Isabelle MonninIsabelle MonninIsabelle Monnin

Rentrée littéraire 2015. Après trois romans* où la mort était assez présente, « celle d’un nourrisson de six jours, d’une sœur morte trop tôt ou d’un vieillard disparu trop tard » (page 282), Isabelle Monnin s’attaque avec bonheur à la vie**. Celles de ces gens dont elle achète un jour sur Internet les photos à un brocanteur du Nord : 250 tirages papier ou Polaroid ; des photos comme on en trouve dans tous les albums des petites gens, de ceux « dont on ne parle jamais » et dont la vie est vécue par tant de gens ; un lot qui viendrait, selon le vendeur, du Doubs ou de Franche-Comté.

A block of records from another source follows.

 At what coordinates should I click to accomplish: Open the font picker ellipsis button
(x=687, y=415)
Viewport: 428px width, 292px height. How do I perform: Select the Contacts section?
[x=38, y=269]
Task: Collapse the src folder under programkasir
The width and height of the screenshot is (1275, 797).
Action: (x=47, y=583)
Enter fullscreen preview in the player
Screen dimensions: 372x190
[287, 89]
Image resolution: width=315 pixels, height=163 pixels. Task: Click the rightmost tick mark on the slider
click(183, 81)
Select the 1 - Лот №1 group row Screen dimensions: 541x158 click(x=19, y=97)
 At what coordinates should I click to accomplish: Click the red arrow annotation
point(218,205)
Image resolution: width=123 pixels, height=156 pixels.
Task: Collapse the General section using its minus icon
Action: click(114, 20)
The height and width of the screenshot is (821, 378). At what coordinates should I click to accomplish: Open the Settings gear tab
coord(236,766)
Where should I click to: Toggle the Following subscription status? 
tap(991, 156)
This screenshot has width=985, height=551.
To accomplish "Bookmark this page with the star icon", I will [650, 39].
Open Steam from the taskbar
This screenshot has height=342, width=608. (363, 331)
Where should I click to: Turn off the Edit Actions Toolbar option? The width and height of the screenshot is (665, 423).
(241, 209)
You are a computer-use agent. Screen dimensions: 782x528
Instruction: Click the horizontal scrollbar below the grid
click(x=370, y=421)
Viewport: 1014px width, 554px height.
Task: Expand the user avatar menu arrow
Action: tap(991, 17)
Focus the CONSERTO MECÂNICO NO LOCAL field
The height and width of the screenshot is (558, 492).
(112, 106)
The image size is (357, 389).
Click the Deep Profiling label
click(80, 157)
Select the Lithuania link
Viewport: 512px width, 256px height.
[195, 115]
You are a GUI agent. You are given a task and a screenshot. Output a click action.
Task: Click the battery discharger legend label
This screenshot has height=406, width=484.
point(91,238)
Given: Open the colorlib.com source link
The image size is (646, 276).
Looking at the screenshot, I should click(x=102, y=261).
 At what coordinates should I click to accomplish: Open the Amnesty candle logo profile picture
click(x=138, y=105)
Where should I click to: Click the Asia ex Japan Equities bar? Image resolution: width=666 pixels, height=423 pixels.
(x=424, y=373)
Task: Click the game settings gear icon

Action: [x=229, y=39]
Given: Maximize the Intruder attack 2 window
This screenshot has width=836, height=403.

Les visages, les images, les instantanés captés, ce qu’ils disent, ce qu’ils cachent, s’insinuent, poussent, et deviennent, malgré elle, son histoire, « (…) toute vie vaut la peine d’être racontée. Chaque vie est un témoignage de toutes les autres » (toujours page 282**). Devant ce matériau réel (les photos), Isabelle décide d’écrire le roman des images. Puis de mener l’enquête, de retrouver les gens dans l’enveloppe, de confronter sa fiction à leur réalité ; puis, comme dans les joyeuses retrouvailles, de finir en chansons. Et c’est là qu’Alex Beaupain intervient, qui, à son tour, raconte les rencontres (réelles et fictives) en 12 superbes chansons où il fait chanter des chanteurs (fiction) et quelques personnes de l’enveloppe (réel). Il semble d’ailleurs que le rapport réel/fiction soit au coeur de la rentrée littéraire de Lattès. Bref. Isabelle Monnin nous fait trois très délicats cadeaux avec ce livre : un roman très poétique, une enquête très humaine et un très bon CD (avec une bouleversante reprise des Mots Bleus).

*Les Vies extraordinaires d’Eugène, Second Tour ou les bons sentiments et Daffodil Silver, tous parus chez JC Lattès.
** Les gens dans l’enveloppe, avec Alex Beaupain. Editions JC Lattès. Sortie prévue le 2 septembre 2015.
***Non, je n’ai pas lu que cette page là.